**Consigne A:** Les affirmations suivantes concordent-elles avec l’extrait sur le travail de Leah Desmousseaux ? (i) Elle associe des procédés photographiques numériques et argentiques. (ii) Le but est d’identifier ce que ses images représentent. (iii) Elle travaille uniquement en grand format. Pour chacune, répondez par oui ou non en citant les mots décisifs de l’extrait.
**Consigne B:** Poursuivez l’extrait sur le travail photographique de Leah Desmousseaux au-delà de sa dernière phrase.

Leah Desmousseaux Leah Desmousseaux menu
Il est sans doute devenu inutile de (re)dire à quel point le développement phénoménal des technologies numériques a foncièrement transformé notre vision et notre connaissance du monde, dont la « sauvegarde » croissante semble indexée sur sa destruction progressive. L’entreprise d’archivage généralisée associée à l’accès illimité d’Internet nous permet de (sa)voir, par écran interposé, ce que d’autres yeux, humains comme machiniques, ont vu et capté (de) très loin.
À partir de cette incommensurable réserve d’images, Leah Desmousseaux constitue pour chacune de ses séries un corpus spécifique dont elle propose une relecture sensible en combinant, de manière très expérimentale, des processus photographiques numériques et argentiques associant l’œil et la main et invitant, en retour, à adopter vis-à-vis d’elles un regard haptique. Si les sources visuelles qu’elle utilise relèvent d’un régime documentaire, scientifique et figuratif (1), le grain palpable de ses images en trouble délibérément la perception. Il ne s’agit pas d’identifier ce qu’elles (re)présentent ni de les situer mais bien plutôt de se situer par rapport à elles et d’en ressentir, de près ou de loin, le caractère étrange(r) et l’épaisseur spatiotemporelle. Par l’hybridation des modes de prise de vue (2) et l’alternance des (très) petits et grands formats, Leah Desmousseaux brouille nos repères en même temps qu’elle nous incite à nous positionner et à régler notre propre point de vue / distance en regard de l’image.

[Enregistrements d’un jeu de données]
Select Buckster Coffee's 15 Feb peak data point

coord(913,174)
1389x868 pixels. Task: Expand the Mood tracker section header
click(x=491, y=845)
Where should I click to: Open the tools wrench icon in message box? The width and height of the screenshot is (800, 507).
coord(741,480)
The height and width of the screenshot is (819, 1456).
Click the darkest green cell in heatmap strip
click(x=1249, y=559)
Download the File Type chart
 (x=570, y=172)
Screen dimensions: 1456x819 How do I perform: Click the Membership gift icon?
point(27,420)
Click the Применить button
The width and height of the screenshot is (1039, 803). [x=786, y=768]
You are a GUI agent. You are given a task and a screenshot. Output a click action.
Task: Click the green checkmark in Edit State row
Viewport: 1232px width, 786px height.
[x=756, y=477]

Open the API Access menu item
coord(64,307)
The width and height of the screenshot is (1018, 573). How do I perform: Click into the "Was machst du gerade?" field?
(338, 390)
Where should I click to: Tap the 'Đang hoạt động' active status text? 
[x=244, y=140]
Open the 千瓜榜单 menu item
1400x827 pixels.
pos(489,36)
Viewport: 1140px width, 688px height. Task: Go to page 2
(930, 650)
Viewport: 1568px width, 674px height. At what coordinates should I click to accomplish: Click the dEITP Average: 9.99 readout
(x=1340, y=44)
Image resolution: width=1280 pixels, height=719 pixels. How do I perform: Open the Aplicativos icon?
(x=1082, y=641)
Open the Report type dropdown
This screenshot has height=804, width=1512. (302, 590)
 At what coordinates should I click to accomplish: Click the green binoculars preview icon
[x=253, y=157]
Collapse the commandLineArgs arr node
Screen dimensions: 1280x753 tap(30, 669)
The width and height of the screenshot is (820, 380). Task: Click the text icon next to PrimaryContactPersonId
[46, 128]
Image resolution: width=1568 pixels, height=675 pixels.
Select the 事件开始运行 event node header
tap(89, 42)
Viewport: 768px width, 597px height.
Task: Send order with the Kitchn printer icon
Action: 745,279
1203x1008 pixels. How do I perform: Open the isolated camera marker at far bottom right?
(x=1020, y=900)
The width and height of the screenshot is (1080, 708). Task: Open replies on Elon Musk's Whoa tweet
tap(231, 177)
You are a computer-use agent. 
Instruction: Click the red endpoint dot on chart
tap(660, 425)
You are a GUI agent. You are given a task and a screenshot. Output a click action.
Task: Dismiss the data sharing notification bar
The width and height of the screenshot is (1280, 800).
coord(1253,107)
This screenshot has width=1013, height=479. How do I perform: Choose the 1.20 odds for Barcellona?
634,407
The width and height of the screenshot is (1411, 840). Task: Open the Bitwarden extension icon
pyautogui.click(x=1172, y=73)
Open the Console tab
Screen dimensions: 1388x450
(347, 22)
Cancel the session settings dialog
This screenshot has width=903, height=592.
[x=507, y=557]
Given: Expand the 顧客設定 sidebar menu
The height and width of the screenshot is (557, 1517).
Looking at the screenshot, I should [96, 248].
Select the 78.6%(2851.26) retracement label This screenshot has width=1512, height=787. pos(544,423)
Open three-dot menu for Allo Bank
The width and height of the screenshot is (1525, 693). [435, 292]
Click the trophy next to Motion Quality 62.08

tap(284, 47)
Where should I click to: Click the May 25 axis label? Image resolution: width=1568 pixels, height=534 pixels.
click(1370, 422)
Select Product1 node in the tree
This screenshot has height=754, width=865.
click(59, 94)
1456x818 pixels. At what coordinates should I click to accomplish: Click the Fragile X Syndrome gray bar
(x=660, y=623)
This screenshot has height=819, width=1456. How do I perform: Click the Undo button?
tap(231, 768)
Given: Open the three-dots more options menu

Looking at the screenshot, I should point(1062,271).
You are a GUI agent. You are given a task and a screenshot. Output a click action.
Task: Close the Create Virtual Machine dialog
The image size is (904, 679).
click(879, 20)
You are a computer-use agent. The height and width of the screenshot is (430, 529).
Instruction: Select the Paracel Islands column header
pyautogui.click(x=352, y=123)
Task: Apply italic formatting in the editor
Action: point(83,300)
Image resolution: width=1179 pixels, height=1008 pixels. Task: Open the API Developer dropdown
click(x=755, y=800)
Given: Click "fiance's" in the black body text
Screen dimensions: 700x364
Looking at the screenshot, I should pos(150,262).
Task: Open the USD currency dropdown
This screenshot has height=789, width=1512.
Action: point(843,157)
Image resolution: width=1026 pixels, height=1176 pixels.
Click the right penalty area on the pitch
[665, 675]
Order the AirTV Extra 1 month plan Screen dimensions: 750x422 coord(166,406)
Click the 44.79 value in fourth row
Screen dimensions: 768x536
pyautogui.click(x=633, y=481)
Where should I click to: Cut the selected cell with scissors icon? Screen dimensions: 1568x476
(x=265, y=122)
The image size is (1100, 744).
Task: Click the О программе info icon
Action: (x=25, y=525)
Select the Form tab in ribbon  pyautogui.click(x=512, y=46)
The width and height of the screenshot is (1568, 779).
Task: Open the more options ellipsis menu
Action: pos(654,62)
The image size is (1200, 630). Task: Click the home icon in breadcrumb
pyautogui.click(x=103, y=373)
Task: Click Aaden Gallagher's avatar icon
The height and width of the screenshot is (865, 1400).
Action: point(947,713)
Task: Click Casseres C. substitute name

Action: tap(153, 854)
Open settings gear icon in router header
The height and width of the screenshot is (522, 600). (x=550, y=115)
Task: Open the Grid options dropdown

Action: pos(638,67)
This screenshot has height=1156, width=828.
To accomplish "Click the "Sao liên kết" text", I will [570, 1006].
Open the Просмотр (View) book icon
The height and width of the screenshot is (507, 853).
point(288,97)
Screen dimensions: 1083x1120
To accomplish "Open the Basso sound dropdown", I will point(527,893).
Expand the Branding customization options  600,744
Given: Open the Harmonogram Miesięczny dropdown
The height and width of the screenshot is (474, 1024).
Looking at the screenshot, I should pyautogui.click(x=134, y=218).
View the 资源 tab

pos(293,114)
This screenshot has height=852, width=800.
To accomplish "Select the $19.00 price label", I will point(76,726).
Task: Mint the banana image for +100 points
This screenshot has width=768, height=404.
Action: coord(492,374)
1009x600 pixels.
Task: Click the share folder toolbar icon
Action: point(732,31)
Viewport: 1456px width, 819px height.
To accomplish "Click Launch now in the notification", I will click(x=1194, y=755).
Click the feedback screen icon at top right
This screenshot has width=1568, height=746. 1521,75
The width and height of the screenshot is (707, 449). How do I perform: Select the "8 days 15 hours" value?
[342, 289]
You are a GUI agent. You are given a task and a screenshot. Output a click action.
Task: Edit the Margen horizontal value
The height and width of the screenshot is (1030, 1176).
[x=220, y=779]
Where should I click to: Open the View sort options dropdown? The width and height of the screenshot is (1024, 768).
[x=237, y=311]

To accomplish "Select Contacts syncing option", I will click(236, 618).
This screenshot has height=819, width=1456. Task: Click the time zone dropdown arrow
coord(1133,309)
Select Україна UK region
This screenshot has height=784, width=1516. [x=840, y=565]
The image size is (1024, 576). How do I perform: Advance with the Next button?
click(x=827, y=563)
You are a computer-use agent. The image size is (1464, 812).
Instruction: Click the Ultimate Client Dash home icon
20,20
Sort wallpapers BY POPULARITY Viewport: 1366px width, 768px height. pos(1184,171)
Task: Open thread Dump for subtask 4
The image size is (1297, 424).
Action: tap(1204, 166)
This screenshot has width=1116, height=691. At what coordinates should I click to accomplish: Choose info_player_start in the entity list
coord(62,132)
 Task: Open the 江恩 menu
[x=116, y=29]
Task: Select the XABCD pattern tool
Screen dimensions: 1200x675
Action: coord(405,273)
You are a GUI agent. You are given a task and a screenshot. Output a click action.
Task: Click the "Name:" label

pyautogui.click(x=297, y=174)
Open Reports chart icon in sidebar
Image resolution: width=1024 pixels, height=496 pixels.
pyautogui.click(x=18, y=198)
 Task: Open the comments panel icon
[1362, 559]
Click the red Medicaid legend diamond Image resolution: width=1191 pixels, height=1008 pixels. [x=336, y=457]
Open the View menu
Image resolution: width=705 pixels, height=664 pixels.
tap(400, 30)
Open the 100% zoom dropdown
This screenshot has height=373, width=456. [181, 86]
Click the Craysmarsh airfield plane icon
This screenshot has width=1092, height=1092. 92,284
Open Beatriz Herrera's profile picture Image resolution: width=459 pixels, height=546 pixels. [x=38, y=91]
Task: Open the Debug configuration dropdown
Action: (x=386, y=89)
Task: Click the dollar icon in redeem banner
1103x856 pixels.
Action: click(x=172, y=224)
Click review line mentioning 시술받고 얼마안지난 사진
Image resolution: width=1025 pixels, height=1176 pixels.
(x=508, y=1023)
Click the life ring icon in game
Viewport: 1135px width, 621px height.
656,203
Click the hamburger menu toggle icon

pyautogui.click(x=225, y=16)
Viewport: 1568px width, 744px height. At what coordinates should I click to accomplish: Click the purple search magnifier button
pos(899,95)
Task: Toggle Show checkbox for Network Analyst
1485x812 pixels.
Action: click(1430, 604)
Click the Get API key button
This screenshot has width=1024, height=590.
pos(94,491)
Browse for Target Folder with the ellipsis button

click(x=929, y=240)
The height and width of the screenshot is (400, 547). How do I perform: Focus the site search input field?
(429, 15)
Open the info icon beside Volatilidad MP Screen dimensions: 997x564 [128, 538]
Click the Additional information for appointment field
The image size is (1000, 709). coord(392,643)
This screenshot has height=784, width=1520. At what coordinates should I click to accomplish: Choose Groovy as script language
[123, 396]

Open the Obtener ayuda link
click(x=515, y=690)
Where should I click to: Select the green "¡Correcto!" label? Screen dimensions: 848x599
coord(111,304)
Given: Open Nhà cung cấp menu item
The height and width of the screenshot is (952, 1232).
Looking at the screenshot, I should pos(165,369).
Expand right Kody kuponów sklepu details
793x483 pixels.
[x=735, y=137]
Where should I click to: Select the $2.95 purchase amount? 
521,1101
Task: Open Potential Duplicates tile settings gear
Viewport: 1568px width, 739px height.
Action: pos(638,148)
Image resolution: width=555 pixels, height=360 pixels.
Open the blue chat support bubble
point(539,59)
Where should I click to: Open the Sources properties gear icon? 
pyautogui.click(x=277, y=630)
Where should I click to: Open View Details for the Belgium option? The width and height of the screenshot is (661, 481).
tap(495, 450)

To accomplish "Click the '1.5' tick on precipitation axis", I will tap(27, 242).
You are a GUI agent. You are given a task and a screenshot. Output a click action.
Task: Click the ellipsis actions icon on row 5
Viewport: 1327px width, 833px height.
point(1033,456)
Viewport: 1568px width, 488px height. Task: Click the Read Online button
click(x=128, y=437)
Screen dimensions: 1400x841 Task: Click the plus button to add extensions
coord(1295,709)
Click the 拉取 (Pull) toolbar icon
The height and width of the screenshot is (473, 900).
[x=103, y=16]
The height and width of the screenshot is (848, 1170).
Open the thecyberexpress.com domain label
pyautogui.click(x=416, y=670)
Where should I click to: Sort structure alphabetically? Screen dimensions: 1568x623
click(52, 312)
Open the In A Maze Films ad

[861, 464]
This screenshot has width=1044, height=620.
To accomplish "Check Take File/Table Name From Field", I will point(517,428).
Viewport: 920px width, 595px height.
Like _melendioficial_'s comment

**Réponse A:**
(i) Oui : « en combinant, de manière très expérimentale, des processus photographiques numériques et argentiques »
(ii) Non : « Il ne s’agit pas d’identifier ce qu’elles (re)présentent ni de les situer »
(iii) Non : « l’alternance des (très) petits et grands formats »

**Réponse B:**
C’est à partir de vues aériennes de sites archéologiques de Jordanie, de Syrie et du Soudan (3) que l’artiste a réalisé les images présentées dans l’exposition Sol à l’Espace photographique Arthur Batut (4). Ce ne sont plus des vestiges perdus dans d’immenses étendues désertiques que l’on regarde ici mais des compositions abstraites et cryptiques à l’échelle indéfinissable, comme fouettées par le sable que soulève le vent, réchauffées voire brûlées par le soleil, aussi vital que potentiellement mortel (5). Des paysages inouïs qui laissent filtrer la rumeur sourde et aveuglante d’un monde pris entre pixellisation et atomisation, conservation et ensevelissement.


(1) L’artiste a pu travailler autrefois à partir de livres illustrés, de musées d’antiquité et d’histoire naturelle mais a désormais recours à des archives scientifiques et militaires, ainsi que des images trouvées à l’aide de mots-clefs sur Google Image. Si toutes ses sources se rapportent à la civilisation humaine, la figure humaine en est systématiquement absente. À ce sujet voir "L’image sans l’homme", dir. éd. Thomas Schlesser, Les carnets du BAL #9, coédition LE BAL / Les presses du réel / Centre national des arts plastiques, 2022. https://www.le-bal.fr/publications/limage-sans-lhomme
(2) Par exemple, la photographie en macro, derrière un écran d’ordinateur, d’un zoom effectué dans une vue aérienne disponible sur Internet.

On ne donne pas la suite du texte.